■ **Available data**
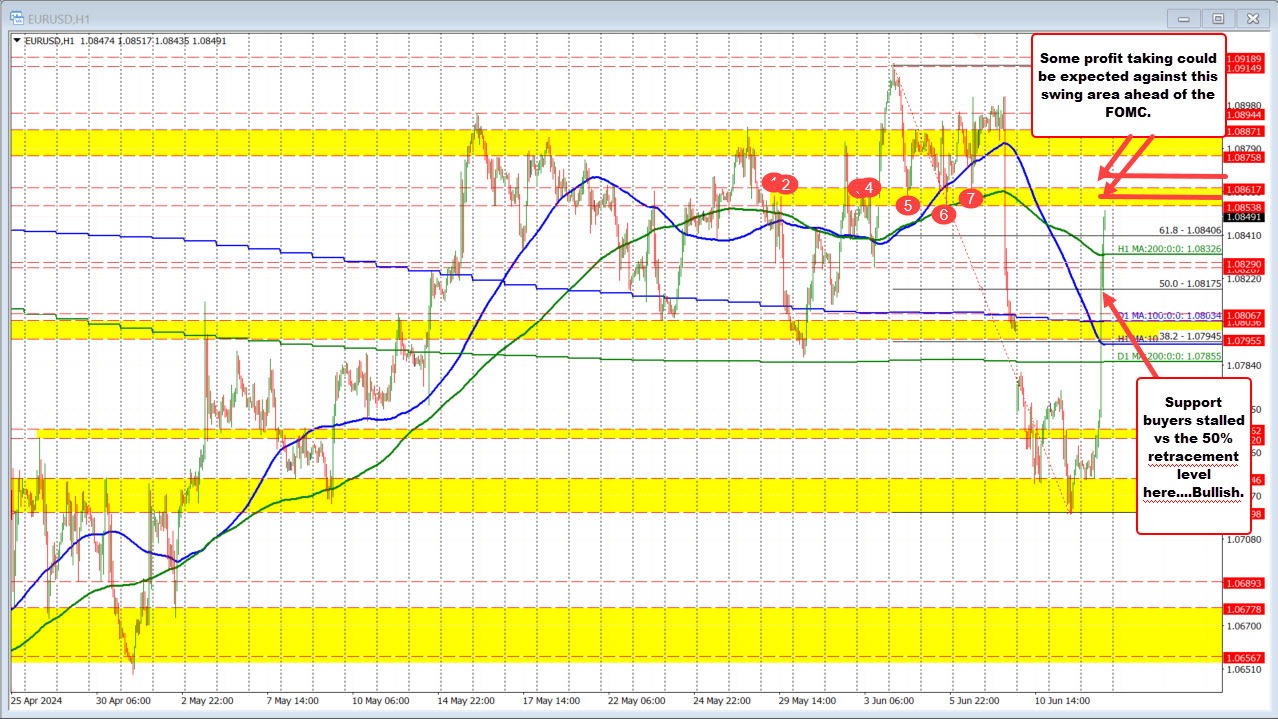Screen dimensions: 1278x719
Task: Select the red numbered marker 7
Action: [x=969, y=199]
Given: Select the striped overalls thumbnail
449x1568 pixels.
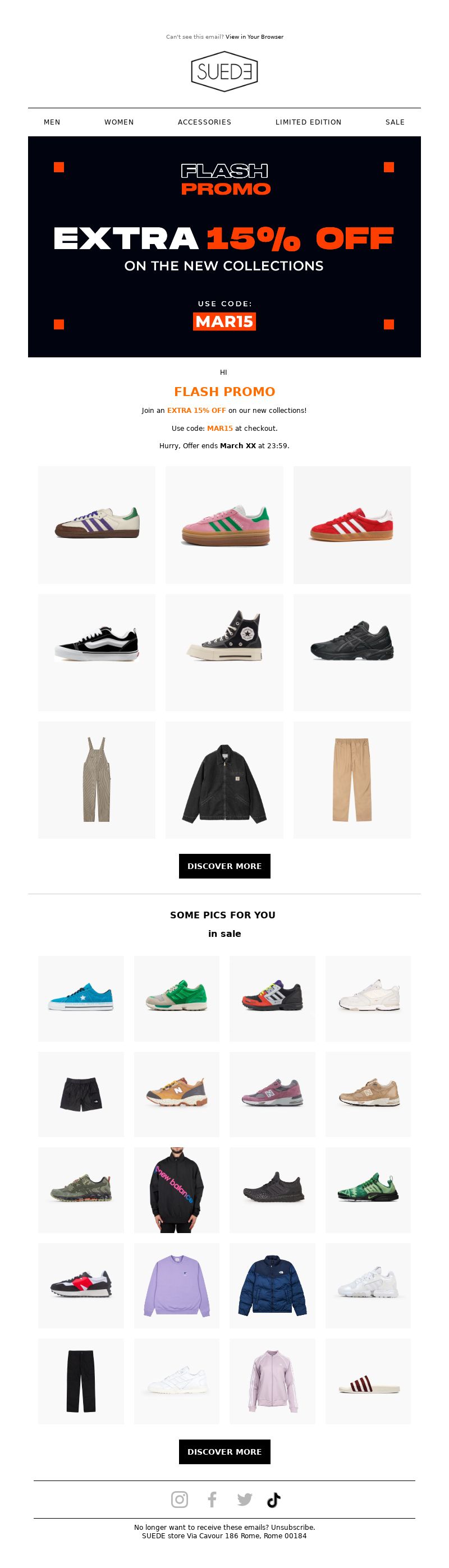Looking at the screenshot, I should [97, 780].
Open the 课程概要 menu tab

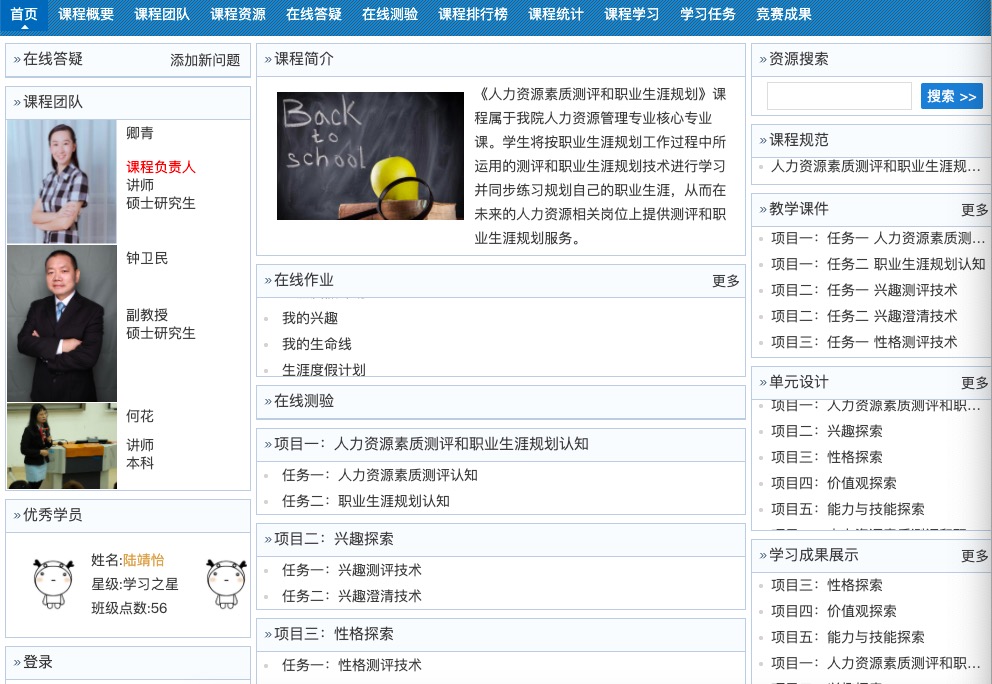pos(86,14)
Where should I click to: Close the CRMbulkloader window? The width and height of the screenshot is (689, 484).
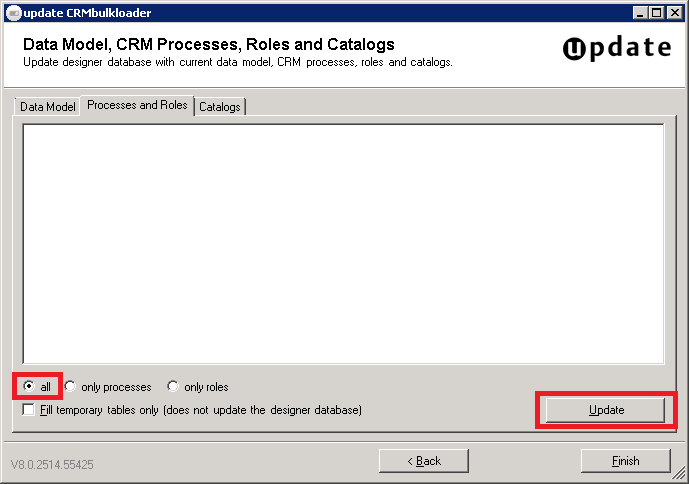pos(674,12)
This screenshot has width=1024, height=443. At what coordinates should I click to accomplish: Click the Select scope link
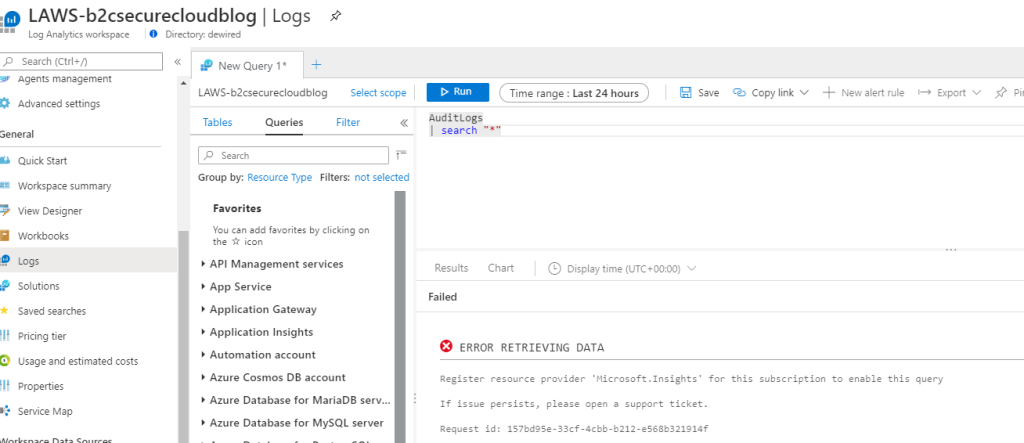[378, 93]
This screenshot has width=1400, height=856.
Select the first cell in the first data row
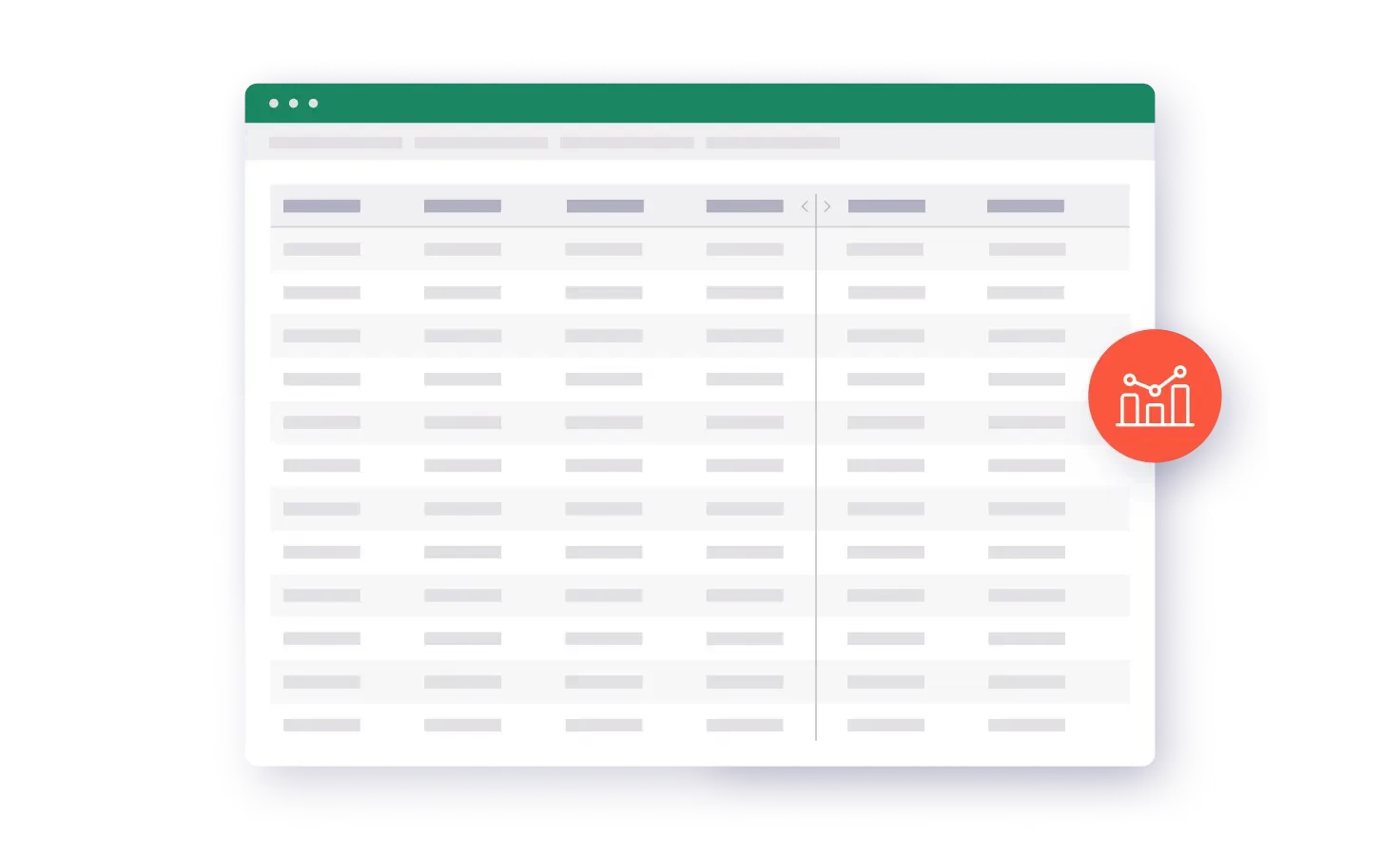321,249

■ **Work to complete**
Quote all of the material above word for word, leaving out the pictures.

■ **Answer to the exercise**
Screen dimensions: 1278x719
Task: Select the red numbered marker 7
Action: [x=969, y=199]
Given: Select the striped overalls thumbnail
449x1568 pixels.
Looking at the screenshot, I should [97, 780].
Open the 课程概要 menu tab

pos(86,14)
Where should I click to: Close the CRMbulkloader window? The width and height of the screenshot is (689, 484).
pos(674,12)
This screenshot has width=1024, height=443. At what coordinates should I click to accomplish: Click the Select scope link
[378, 93]
This screenshot has width=1400, height=856.
Select the first cell in the first data row
321,249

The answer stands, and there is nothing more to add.